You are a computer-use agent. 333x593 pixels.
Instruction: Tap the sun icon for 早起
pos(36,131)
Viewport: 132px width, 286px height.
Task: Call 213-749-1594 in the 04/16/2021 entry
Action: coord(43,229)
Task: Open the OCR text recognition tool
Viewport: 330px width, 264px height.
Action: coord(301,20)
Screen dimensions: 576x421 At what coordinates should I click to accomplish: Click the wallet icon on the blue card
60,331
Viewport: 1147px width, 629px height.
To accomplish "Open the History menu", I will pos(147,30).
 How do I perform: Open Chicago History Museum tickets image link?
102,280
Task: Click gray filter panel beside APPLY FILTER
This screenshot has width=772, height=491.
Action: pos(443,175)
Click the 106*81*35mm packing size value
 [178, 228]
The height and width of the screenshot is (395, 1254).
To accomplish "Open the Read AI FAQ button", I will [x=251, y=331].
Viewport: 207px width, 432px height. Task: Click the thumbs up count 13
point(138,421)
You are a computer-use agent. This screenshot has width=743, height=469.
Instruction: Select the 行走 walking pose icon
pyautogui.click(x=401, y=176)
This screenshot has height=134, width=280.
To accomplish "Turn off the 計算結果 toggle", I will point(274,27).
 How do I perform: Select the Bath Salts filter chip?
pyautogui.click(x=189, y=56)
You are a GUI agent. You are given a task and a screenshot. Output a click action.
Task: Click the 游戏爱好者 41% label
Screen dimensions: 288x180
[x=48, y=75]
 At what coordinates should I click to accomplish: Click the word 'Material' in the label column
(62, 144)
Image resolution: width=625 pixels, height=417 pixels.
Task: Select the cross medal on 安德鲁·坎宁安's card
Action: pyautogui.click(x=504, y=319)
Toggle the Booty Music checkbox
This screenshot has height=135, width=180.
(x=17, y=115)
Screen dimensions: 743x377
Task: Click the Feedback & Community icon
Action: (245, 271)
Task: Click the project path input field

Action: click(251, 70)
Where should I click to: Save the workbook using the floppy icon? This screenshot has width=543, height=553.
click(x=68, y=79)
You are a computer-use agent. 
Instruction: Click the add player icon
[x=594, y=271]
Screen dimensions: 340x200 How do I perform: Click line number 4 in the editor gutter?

## Exercise
Which lines above run from the one containing "Viewport: 1147px width, 629px height." down to the one containing "Toggle the Booty Music checkbox"? Repeat exactly those, both ends included, and nothing else.

## Output of the task
Viewport: 1147px width, 629px height.
To accomplish "Open the History menu", I will pos(147,30).
 How do I perform: Open Chicago History Museum tickets image link?
102,280
Task: Click gray filter panel beside APPLY FILTER
This screenshot has width=772, height=491.
Action: pos(443,175)
Click the 106*81*35mm packing size value
 [178, 228]
The height and width of the screenshot is (395, 1254).
To accomplish "Open the Read AI FAQ button", I will [x=251, y=331].
Viewport: 207px width, 432px height. Task: Click the thumbs up count 13
point(138,421)
You are a computer-use agent. This screenshot has width=743, height=469.
Instruction: Select the 行走 walking pose icon
pyautogui.click(x=401, y=176)
This screenshot has height=134, width=280.
To accomplish "Turn off the 計算結果 toggle", I will point(274,27).
 How do I perform: Select the Bath Salts filter chip?
pyautogui.click(x=189, y=56)
You are a GUI agent. You are given a task and a screenshot. Output a click action.
Task: Click the 游戏爱好者 41% label
Screen dimensions: 288x180
[x=48, y=75]
 At what coordinates should I click to accomplish: Click the word 'Material' in the label column
(62, 144)
Image resolution: width=625 pixels, height=417 pixels.
Task: Select the cross medal on 安德鲁·坎宁安's card
Action: pyautogui.click(x=504, y=319)
Toggle the Booty Music checkbox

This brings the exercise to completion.